Le gouvernement répond que cette transaction est « parfaitement légale ». Mais cela ne convaincra pas les millions de jeunes, de travailleurs et de retraités dont les conditions de vie et de travail se dégradent sans cesse, en toute « légalité », pendant que les sommets de l’Etat mènent grand train aux frais du contribuable. Après tout, n’est-ce pas très légalement que Sarkozy a triplé son salaire, juste après son élection ? Et n’est-ce pas en toute légalité que Mme Bettencourt, riche d’au moins 17 milliards, a reçu du fisc un chèque de 30 millions d’euros, grâce au bouclier fiscal ? La légalité capitaliste autorise les riches à s’enrichir davantage au détriment de la grande majorité : telle est la conclusion à laquelle de plus en plus de gens parviennent. Et elle a des implications révolutionnaires.

Les enquêtes ouvertes sur les affaires en cours ont leur importance, bien sûr. Leurs conclusions peuvent achever le gouvernement. Mais elles ne pourront pas le « blanchir ». Même si la justice concluait à l’entière innocence de Woerth et Sarkozy, la masse de la population ne cesserait pas de les juger coupables. Ici, l’instinct de classe ne tient pas compte de toutes les péripéties judiciaires. Il ne s’embarrasse pas, non plus, de la présomption d’innocence. Les gens jettent un coup d’œil sur le tas de fumier qui grossit au fil des révélations – et, sans attendre les conclusions des enquêtes, ils tranchent : « c’est tout à fait le genre de ces voyous ». C’est exact.

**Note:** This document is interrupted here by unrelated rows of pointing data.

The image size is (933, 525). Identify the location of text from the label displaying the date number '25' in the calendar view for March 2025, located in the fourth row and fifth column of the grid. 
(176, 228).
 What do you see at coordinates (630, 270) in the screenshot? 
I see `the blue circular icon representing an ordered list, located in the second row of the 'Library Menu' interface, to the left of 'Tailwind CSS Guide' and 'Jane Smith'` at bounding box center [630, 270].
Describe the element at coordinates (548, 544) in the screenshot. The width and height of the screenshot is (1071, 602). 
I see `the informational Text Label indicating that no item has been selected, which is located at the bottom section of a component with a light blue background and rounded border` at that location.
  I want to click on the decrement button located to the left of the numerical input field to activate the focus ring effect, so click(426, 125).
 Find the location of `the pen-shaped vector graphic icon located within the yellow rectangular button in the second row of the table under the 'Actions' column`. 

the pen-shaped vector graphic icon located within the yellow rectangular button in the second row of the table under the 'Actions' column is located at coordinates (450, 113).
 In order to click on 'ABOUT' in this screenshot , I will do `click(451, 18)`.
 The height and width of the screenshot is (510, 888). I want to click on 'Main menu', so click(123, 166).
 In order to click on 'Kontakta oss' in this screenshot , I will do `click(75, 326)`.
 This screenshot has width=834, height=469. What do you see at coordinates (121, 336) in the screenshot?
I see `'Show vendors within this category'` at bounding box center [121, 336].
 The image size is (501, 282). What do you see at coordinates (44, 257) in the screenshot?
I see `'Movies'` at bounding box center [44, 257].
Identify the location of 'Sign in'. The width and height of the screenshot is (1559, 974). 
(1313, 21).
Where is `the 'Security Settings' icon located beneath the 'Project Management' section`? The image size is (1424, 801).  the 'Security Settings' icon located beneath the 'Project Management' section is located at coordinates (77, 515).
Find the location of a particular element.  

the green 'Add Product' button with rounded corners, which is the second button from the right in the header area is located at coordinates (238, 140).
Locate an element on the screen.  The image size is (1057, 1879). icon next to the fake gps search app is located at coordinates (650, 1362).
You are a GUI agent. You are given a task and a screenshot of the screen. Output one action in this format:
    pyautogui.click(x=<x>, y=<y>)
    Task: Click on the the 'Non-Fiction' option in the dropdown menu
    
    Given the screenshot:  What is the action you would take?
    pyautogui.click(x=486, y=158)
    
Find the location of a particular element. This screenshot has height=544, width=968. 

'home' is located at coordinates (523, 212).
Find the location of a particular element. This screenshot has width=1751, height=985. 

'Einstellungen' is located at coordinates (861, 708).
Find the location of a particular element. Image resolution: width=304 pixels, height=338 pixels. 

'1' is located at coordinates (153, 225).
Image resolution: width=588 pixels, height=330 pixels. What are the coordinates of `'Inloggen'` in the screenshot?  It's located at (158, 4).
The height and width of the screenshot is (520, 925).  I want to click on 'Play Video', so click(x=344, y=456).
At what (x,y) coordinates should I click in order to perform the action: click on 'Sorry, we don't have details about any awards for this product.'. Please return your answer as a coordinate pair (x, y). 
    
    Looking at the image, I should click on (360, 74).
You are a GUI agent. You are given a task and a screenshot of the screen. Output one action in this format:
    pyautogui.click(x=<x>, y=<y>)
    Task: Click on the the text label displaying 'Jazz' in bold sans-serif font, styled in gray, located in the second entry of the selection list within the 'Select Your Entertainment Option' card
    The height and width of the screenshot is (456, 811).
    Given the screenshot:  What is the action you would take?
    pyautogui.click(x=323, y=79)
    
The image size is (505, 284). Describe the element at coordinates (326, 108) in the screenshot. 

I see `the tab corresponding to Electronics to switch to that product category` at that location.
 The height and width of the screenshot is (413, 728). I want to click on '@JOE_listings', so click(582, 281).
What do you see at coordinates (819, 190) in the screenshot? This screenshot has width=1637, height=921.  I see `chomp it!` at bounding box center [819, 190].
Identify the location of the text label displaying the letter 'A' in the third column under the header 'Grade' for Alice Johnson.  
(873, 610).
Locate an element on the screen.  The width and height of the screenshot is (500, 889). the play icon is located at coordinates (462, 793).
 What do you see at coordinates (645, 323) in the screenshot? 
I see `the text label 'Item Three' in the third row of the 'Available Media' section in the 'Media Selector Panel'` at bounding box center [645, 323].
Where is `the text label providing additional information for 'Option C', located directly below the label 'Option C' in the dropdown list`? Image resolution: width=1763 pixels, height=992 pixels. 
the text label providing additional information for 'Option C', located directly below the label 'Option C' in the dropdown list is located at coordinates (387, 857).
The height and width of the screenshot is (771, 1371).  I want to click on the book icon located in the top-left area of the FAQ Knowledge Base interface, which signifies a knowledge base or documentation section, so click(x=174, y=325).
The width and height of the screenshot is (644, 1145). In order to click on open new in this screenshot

Toutes les accusations qui pèsent sur Woerth et Sarkozy sont parfaitement dans le genre de ces voyous dont la politique sert les seuls intérêts matériels d’une petite poignée de grands capitalistes.

La décomposition du gouvernement Sarkozy est irréversible. Les affaires ne font qu’accélérer son pourrissement, dont les causes fondamentales sont la crise du capitalisme et son cortège de chômage, de misère et de régression sociale. Lorsque Nicolas Sarkozy, en 2007, partait en vacances sur le yacht du milliardaire Bolloré, beaucoup de gens se disaient : « qu’il fasse ce qu’il veut de ses vacances, du moment qu’il règle nos problèmes ». Mais il n’a rien réglé. Au contraire, il a aggravé les problèmes et la souffrance de la grande majorité de la population. Dès lors, les privilèges et passe-droits qui alimentent la chronique, au sommet de l’Etat, deviennent insupportables. Et les choses ne vont pas s’arranger. Dans les deux années qui viennent, le chômage ne baissera pas sérieusement. Il est même probable qu’il continuera d’augmenter. La misère s’aggravera. De nouvelles coupes sociales et contre-réformes – dont celle visant nos retraites – sont à l’ordre du jour. Tout ceci ne peut qu’accroître et intensifier l’impopularité du gouvernement.

En septembre, la mobilisation contre la casse des retraites doit franchir un nouveau cap. Nous avons déjà souligné, dans nos articles, les limites de la stratégie des « journées d’action ». Il y a désormais un autre élément de la stratégie syndicale qui doit être discuté. Le refus des dirigeants syndicaux de « politiser » le mouvement sur les retraites serait une erreur. Les conditions peuvent être réunies pour, dans le même temps, repousser l’attaque contre les retraites et faire tomber le gouvernement Sarkozy. Les deux sont directement liés, d’ailleurs, car le gouvernement ne résisterait probablement pas à une défaite sur ce dossier. Aussi le mouvement syndical – à commencer par la CGT – doit-il mobiliser les travailleurs sur l’objectif de chasser la droite du pouvoir. Les partis de gauche et les organisations syndicales doivent réclamer des élections présidentielles et législatives anticipées. Ce mot d’ordre aurait un puissant écho parmi des millions de jeunes et de travailleurs exaspérés par la politique du gouvernement. Il renforcerait le mouvement contre la réforme des retraites et la politique de l’UMP en général. Le gouvernement est gravement affaibli. Il faut et on peut l’abattre.